EXTRACTED RECORDS:
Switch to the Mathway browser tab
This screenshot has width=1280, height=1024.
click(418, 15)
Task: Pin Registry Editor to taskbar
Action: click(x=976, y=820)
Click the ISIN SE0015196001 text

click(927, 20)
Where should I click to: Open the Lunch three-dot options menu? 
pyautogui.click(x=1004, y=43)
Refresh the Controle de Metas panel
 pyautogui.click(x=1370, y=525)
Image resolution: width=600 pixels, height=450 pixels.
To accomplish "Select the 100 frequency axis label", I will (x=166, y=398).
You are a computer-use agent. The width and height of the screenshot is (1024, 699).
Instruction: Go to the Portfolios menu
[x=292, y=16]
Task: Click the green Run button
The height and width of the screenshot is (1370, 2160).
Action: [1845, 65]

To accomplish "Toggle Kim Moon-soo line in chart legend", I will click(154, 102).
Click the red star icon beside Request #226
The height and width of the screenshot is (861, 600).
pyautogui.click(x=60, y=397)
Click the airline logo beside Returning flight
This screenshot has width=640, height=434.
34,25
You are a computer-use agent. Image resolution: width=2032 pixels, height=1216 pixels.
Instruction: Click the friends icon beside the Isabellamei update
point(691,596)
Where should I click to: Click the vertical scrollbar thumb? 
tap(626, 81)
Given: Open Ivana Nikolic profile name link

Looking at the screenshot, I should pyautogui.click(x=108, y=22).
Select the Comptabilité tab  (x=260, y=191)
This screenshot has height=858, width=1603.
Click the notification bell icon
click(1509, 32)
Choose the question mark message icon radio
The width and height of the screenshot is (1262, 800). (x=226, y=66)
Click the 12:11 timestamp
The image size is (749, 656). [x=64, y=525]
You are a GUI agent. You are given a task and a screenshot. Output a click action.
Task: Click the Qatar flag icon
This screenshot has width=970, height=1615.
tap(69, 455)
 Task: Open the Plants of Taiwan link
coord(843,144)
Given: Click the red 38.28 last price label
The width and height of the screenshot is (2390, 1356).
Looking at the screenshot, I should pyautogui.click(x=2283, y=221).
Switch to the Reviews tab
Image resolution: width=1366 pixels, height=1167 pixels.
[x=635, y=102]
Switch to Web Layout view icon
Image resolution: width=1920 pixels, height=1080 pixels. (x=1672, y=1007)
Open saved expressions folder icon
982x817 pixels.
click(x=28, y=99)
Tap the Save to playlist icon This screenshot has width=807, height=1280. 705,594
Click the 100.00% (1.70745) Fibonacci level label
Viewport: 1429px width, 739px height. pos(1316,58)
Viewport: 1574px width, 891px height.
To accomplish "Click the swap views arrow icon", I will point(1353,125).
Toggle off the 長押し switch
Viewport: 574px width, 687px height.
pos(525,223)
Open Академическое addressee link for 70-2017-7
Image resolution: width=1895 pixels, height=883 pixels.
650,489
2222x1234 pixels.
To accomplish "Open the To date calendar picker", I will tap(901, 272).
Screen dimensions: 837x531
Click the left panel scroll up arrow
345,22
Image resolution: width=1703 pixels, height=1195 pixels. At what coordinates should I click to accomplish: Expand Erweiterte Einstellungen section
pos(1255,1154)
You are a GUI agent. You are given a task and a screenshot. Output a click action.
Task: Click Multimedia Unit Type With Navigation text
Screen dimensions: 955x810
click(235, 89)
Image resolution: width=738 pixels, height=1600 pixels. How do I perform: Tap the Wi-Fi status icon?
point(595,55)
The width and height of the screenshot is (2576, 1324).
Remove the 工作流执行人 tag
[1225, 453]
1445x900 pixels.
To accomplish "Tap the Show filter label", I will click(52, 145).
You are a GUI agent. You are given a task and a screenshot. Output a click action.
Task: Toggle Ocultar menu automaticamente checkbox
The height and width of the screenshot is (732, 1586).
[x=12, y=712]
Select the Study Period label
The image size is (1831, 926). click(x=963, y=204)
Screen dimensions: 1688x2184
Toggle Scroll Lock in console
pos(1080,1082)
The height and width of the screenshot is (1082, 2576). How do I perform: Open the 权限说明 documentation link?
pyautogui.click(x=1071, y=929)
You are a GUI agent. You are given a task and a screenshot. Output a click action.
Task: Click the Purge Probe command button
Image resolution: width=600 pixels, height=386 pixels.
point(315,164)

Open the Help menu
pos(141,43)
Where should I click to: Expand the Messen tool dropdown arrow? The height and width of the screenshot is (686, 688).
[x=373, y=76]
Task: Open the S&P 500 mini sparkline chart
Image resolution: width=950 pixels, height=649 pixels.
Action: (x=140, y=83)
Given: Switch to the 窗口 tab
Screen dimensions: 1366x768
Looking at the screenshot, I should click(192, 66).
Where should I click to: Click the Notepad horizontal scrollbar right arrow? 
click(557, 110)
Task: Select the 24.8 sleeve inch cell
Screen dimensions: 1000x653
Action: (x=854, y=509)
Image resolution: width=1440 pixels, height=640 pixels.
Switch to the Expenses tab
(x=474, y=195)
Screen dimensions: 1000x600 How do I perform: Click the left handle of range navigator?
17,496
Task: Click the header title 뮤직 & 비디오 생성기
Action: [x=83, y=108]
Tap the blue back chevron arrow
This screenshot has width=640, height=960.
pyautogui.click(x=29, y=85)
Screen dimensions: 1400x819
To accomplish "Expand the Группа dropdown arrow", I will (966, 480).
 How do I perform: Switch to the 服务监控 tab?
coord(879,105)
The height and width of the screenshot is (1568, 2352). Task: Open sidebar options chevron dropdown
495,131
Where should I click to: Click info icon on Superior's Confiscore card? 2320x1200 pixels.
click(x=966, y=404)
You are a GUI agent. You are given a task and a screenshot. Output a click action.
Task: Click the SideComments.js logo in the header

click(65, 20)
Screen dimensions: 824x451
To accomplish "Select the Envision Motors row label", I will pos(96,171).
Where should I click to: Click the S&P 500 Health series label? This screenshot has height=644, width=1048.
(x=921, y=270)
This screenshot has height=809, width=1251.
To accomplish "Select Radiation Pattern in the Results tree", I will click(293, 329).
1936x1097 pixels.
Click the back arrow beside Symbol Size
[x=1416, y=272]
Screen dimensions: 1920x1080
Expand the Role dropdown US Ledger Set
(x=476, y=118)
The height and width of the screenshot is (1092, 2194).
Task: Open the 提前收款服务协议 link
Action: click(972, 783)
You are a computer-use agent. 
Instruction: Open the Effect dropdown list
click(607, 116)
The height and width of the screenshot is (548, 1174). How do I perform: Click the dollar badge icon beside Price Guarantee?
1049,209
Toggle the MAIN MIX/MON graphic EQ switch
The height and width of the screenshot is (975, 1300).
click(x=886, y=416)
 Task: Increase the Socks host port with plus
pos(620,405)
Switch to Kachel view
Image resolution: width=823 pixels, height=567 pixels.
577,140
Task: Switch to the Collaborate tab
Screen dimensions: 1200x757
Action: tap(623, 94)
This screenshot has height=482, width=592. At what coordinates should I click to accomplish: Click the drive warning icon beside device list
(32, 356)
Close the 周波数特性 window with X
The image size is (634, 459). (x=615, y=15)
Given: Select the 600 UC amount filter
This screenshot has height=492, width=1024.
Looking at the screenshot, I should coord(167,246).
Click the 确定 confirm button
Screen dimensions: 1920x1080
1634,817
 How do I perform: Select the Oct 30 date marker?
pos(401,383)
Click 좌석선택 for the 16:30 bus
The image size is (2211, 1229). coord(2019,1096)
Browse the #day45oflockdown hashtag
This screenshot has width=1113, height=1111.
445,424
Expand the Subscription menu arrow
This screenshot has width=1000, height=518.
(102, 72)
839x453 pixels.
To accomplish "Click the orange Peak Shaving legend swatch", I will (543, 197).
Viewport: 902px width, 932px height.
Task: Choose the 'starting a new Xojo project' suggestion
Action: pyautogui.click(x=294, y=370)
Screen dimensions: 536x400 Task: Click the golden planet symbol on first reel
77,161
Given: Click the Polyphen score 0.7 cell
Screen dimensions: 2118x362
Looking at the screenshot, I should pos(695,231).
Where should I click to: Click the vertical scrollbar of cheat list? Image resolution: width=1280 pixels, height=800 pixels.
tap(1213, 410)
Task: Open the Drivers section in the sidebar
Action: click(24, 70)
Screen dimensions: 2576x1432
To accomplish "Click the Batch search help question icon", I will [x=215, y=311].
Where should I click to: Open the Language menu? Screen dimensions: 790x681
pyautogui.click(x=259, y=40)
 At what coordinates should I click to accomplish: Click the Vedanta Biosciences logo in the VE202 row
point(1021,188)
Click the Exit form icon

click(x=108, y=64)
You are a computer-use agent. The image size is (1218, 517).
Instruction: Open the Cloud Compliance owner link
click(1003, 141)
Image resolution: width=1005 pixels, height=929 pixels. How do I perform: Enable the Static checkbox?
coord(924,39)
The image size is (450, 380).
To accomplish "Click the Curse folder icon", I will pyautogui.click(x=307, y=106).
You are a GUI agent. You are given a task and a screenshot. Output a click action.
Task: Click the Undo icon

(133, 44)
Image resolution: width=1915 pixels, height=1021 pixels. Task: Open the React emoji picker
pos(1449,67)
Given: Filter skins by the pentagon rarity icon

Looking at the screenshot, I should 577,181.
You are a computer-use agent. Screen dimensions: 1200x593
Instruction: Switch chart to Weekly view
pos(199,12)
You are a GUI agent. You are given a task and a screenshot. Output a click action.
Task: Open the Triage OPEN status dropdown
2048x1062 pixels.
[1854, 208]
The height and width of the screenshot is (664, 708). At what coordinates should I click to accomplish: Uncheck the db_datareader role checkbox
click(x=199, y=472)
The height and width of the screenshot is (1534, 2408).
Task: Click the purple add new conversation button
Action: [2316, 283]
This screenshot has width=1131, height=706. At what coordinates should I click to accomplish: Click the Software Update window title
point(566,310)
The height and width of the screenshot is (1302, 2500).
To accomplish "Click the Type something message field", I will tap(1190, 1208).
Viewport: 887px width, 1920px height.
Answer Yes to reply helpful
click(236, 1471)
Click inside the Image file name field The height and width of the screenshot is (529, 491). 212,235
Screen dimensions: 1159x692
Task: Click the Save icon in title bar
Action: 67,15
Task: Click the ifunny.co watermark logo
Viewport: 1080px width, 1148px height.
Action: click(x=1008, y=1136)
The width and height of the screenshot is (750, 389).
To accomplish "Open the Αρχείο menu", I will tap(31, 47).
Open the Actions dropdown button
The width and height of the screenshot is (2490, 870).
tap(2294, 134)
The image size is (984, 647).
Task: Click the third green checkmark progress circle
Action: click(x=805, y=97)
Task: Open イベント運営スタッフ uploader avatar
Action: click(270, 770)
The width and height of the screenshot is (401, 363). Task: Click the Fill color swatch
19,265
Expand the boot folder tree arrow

REQUIRED WORK: Starting at the line that contains "Toggle off the 長押し switch", write out the items above line for line, stopping after the line that contains "will click(52, 145).".

EXPECTED OUTPUT:
Toggle off the 長押し switch
Viewport: 574px width, 687px height.
pos(525,223)
Open Академическое addressee link for 70-2017-7
Image resolution: width=1895 pixels, height=883 pixels.
650,489
2222x1234 pixels.
To accomplish "Open the To date calendar picker", I will tap(901, 272).
Screen dimensions: 837x531
Click the left panel scroll up arrow
345,22
Image resolution: width=1703 pixels, height=1195 pixels. At what coordinates should I click to accomplish: Expand Erweiterte Einstellungen section
pos(1255,1154)
You are a GUI agent. You are given a task and a screenshot. Output a click action.
Task: Click Multimedia Unit Type With Navigation text
Screen dimensions: 955x810
click(235, 89)
Image resolution: width=738 pixels, height=1600 pixels. How do I perform: Tap the Wi-Fi status icon?
point(595,55)
The width and height of the screenshot is (2576, 1324).
Remove the 工作流执行人 tag
[1225, 453]
1445x900 pixels.
To accomplish "Tap the Show filter label", I will click(52, 145).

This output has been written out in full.